Maximum Overdrive also boasts a soundtrack entirely created by AC/DC, in addition to a general sense of madness that also feels fearless. This is the kind of bad movie that is best enjoyed among an enthusiastic gathering of like-minded people.
Watch if: You want to see just how far cocaine can take a one-time director’s dreams. Avoid if: The thought of a sweaty Pat Hingle terrifies you more than anything King has ever written.
Outside of all that, Howard the Duck is another train wreck that you just can’t stop watching. The story of an anthropomorphic duck who gets stuck on earth was amazingly budgeted at thirty-six million dollars. Every penny of that is on screen in a movie that frequently doesn’t seem to know what the hell is going on. That much will keep you watching to the end. You may wind up loving this ugly little weirdo, as well.
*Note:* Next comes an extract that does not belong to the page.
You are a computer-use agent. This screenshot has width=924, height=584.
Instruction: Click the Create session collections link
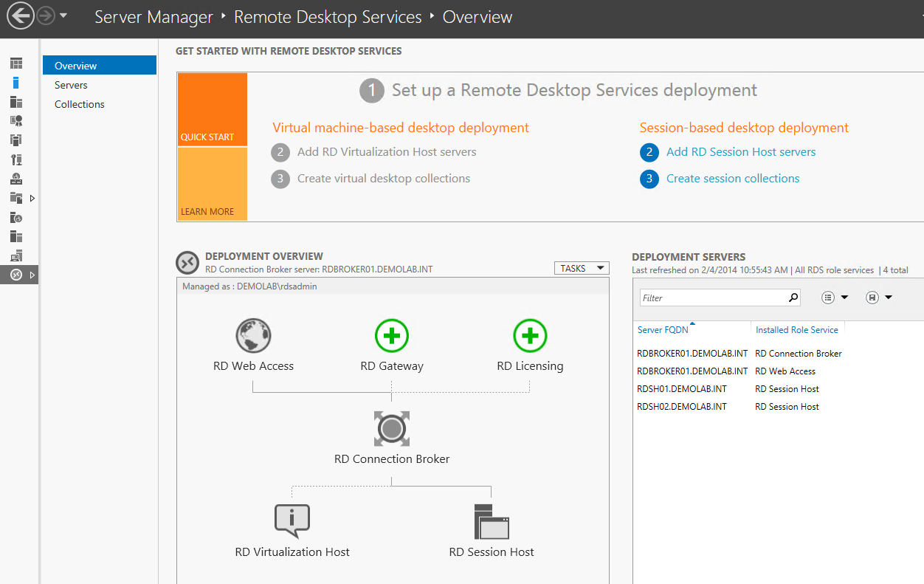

Watch if: You want to see a movie that kind of feels like a low-key acid trip. Avoid if: The thought of Lea Thompson seducing a duck doesn’t particularly thrill you.
9. Over The Top (1987)
Sure, there are lots of movies about custody battles, fathers bonding with their children, and Robert Loggia. More importantly, how many of those movies are centered around the exciting world of COMPETITIVE ARM-WRESTLING?
At the height of the 1980s, Sylvester Stallone still genuinely believed he could do anything. Over the Top makes abundantly clear the threshold of his talents as an actor and writer. Yet the intense, heavy-handed seriousness of this film is compelling.
When most movies take themselves way too seriously, they lose most of what makes them enjoyably bad. Over the Top somehow sidesteps this, which is a quality that Stallone deserves credit for pulling off again and again. This is the peak of that concept, and you will probably root for Sly and his idiotic dreams in spite of yourself.
Watch if: You don’t think custody battles have enough arm-wrestling. Avoid if: You hate annoying kid characters in movies.
Fairly successful when it came out, Roadhouse has gone on to enjoy one of the most unique examples of the afterlife of a cult classic.
The story of a bouncer who goes up against a local criminal and his small town empire (with Sam Elliott as the sexy mentor to Patrick Swayze’s heroic bouncer) is another one of those ridiculous movies that speaks to you in a most somber tone. This movie never stops taking itself seriously, even as some of the most ridiculous scenes and fights populate the relentless, inevitable pursuit of a showdown with Ben Gazzara.
Part of the enjoyment of Road House involves being okay with how straight-laced this ridiculousness seems to be.
Watch if: You can observe Dalton’s 3 rules. Avoid if: You can’t.
11. Troll 2 (1990)
If you do a Google search for “Best worst movie”, you will probably get the documentary of the same name. It is a documentation of not only the making of Troll 2, which was not a sequel to anything, nor a movie that actually had trolls, but of the decidedly odd impact this film has had on people over the years.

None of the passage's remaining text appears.